■ PROBLEM TO WORK ON:
Return the entries below in their exact form, leaving the pictures out.

(Stored data entries)

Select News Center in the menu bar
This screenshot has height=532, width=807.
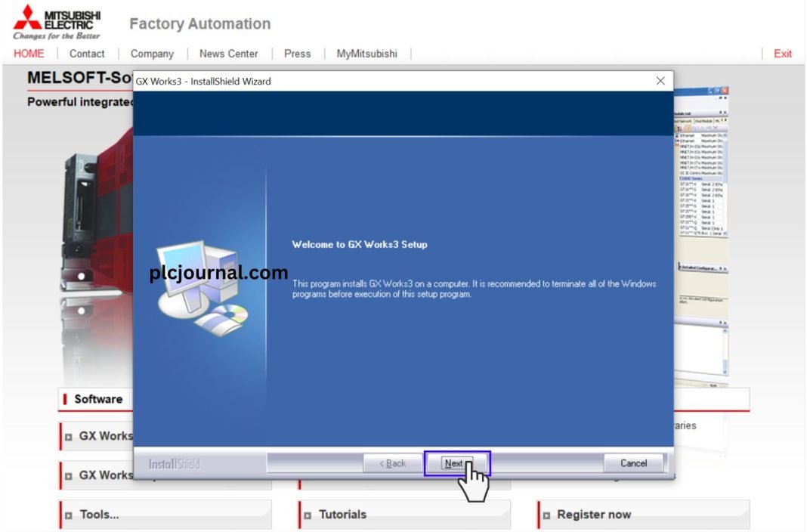pos(228,54)
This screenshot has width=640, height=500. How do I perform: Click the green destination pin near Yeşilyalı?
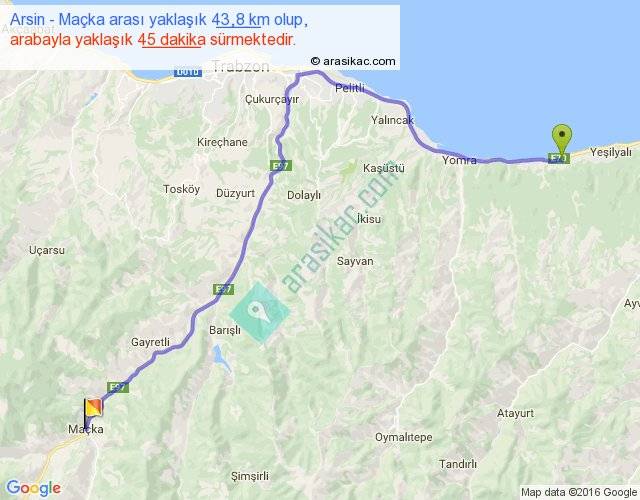point(562,140)
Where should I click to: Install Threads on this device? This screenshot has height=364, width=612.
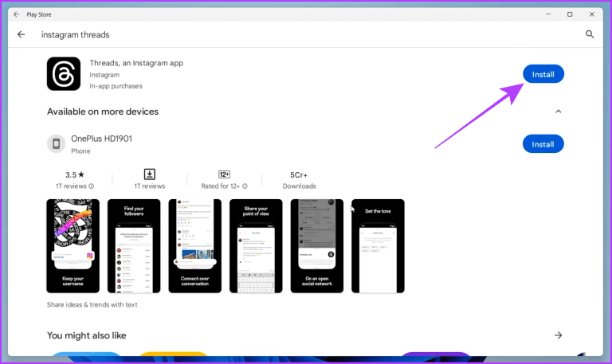click(x=543, y=74)
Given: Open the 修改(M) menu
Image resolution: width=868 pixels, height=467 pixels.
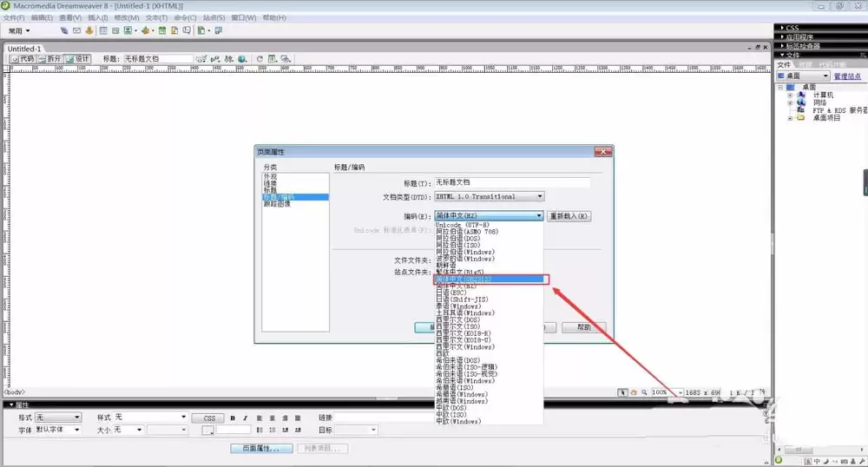Looking at the screenshot, I should point(127,17).
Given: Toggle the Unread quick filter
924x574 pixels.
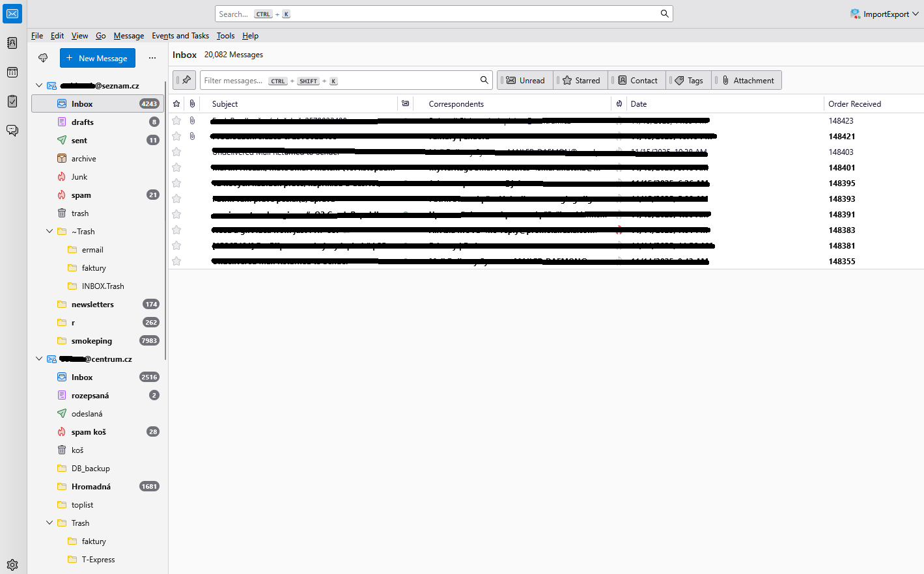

■ THE ANSWER:
Select News Center in the menu bar
This screenshot has height=532, width=807.
pos(228,54)
This screenshot has width=640, height=500. How do I perform: Click the green destination pin near Yeşilyalı?
point(562,140)
Where should I click to: Install Threads on this device? This screenshot has height=364, width=612.
click(x=543, y=74)
Given: Open the 修改(M) menu
Image resolution: width=868 pixels, height=467 pixels.
Looking at the screenshot, I should point(127,17).
Given: Toggle the Unread quick filter
924x574 pixels.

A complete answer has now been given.